— Page —
[Numpy-discussion] 3D array and the right hand rule

Dieter Van Eessen dieter.van.eessen at gmail.com
Tue Mar 17 04:11:23 EDT 2015


Sorry to disturb again, but the topic still bugs me somehow...
I'll try to rephrase the question:

- What's the influence of the type of N-array representation with respect
to TENSOR-calculus?
- Are multiple representations possible?
- I assume that the order of the dimensions plays a major role in for
example TENSOR product.
Is this assumption correct?

As I said before, my math skills are lacking in this area...
I hope you consider this a valid question.

kind regards,

On Fri, Jan 30, 2015 at 2:32 AM, Alexander Belopolsky <ndarray at mac.com>

> On Mon, Jan 26, 2015 at 6:06 AM, Dieter Van Eessen <
> dieter.van.eessen at gmail.com> wrote:
>> I've read that numpy.array isn't arranged according to the
>> 'right-hand-rule' (right-hand-rule => thumb = +x; index finger = +y, bend
>> middle finder = +z). This is also confirmed by an old message I dug up from
>> the mailing list archives. (see message below)

— Rows —
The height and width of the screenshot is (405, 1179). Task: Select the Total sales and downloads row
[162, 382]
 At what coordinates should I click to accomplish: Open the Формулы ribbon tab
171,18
--
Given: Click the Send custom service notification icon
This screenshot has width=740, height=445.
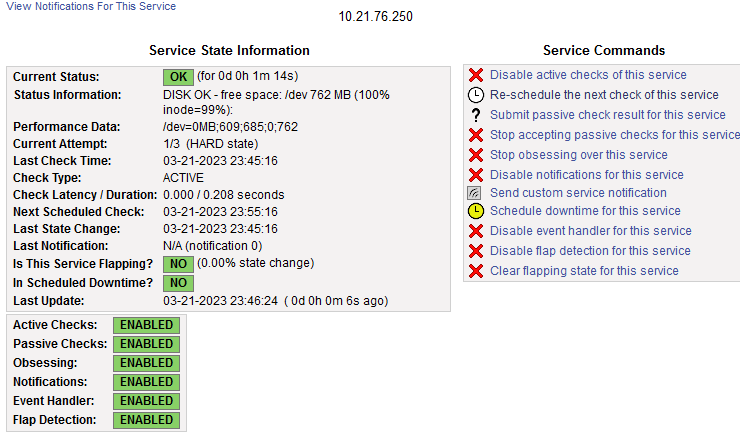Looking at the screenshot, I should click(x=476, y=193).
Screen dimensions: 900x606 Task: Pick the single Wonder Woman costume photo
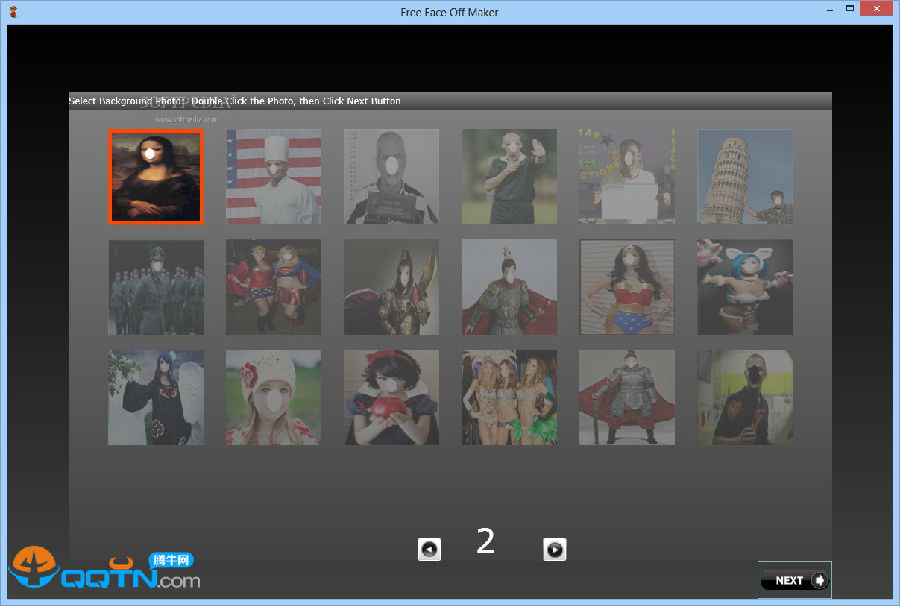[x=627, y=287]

— What you will do —
**1)** In the post's description of the right-hand rule, which direction does the thumb point?
**2)** Reproduce the part of the entries that opens with the line containing "Given: Click the" and closes with the line containing "[x=627, y=287]", including both of those lines. Leave the pictures out of your answer.
The post and the entries have no connection to each other.

— Task answers —
**1)** The thumb points to +x.

**2)**
Given: Click the Send custom service notification icon
This screenshot has width=740, height=445.
Looking at the screenshot, I should click(x=476, y=193).
Screen dimensions: 900x606 Task: Pick the single Wonder Woman costume photo
[x=627, y=287]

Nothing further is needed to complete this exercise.